■ About this exercise: All that is needed is every record, duplicated exactly.
#### Dataset excerpts ####
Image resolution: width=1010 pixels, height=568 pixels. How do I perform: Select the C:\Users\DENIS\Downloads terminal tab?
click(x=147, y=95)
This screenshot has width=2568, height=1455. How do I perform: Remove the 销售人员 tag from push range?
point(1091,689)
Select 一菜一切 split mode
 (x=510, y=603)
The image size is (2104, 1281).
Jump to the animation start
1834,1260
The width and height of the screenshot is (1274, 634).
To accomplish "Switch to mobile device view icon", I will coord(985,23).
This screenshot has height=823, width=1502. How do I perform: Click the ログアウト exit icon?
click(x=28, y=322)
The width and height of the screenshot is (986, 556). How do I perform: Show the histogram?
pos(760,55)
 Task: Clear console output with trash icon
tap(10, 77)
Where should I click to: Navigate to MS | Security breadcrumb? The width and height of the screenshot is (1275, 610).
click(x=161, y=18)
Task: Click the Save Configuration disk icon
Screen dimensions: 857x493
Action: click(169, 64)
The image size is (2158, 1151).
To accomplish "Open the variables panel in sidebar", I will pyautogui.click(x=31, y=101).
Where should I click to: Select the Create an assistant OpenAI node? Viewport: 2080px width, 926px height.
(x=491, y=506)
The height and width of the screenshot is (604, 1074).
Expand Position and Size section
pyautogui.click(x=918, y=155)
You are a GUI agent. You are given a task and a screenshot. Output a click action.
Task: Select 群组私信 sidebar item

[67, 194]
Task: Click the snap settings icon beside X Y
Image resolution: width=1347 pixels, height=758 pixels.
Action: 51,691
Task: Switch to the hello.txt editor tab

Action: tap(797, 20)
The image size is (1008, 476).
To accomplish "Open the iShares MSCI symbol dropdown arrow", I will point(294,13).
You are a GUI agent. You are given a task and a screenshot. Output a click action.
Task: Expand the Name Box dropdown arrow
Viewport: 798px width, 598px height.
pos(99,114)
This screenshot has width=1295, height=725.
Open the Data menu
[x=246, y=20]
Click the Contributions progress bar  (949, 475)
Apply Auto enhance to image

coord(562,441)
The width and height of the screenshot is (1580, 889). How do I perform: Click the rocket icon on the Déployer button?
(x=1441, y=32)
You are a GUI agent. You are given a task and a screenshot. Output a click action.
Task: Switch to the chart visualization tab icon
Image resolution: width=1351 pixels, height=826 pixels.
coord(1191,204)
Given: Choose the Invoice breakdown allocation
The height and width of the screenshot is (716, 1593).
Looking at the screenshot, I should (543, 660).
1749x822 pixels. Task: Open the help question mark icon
####
■ Result of this exercise:
Image resolution: width=1010 pixels, height=568 pixels. How do I perform: Select the C:\Users\DENIS\Downloads terminal tab?
click(x=147, y=95)
This screenshot has width=2568, height=1455. How do I perform: Remove the 销售人员 tag from push range?
point(1091,689)
Select 一菜一切 split mode
 (x=510, y=603)
The image size is (2104, 1281).
Jump to the animation start
1834,1260
The width and height of the screenshot is (1274, 634).
To accomplish "Switch to mobile device view icon", I will coord(985,23).
This screenshot has height=823, width=1502. How do I perform: Click the ログアウト exit icon?
click(x=28, y=322)
The width and height of the screenshot is (986, 556). How do I perform: Show the histogram?
pos(760,55)
 Task: Clear console output with trash icon
tap(10, 77)
Where should I click to: Navigate to MS | Security breadcrumb? The width and height of the screenshot is (1275, 610).
click(x=161, y=18)
Task: Click the Save Configuration disk icon
Screen dimensions: 857x493
Action: click(169, 64)
The image size is (2158, 1151).
To accomplish "Open the variables panel in sidebar", I will pyautogui.click(x=31, y=101).
Where should I click to: Select the Create an assistant OpenAI node? Viewport: 2080px width, 926px height.
(x=491, y=506)
The height and width of the screenshot is (604, 1074).
Expand Position and Size section
pyautogui.click(x=918, y=155)
You are a GUI agent. You are given a task and a screenshot. Output a click action.
Task: Select 群组私信 sidebar item

[67, 194]
Task: Click the snap settings icon beside X Y
Image resolution: width=1347 pixels, height=758 pixels.
Action: 51,691
Task: Switch to the hello.txt editor tab

Action: tap(797, 20)
The image size is (1008, 476).
To accomplish "Open the iShares MSCI symbol dropdown arrow", I will point(294,13).
You are a GUI agent. You are given a task and a screenshot. Output a click action.
Task: Expand the Name Box dropdown arrow
Viewport: 798px width, 598px height.
pos(99,114)
This screenshot has width=1295, height=725.
Open the Data menu
[x=246, y=20]
Click the Contributions progress bar  (949, 475)
Apply Auto enhance to image

coord(562,441)
The width and height of the screenshot is (1580, 889). How do I perform: Click the rocket icon on the Déployer button?
(x=1441, y=32)
You are a GUI agent. You are given a task and a screenshot. Output a click action.
Task: Switch to the chart visualization tab icon
Image resolution: width=1351 pixels, height=826 pixels.
coord(1191,204)
Given: Choose the Invoice breakdown allocation
The height and width of the screenshot is (716, 1593).
Looking at the screenshot, I should (543, 660).
1749x822 pixels. Task: Open the help question mark icon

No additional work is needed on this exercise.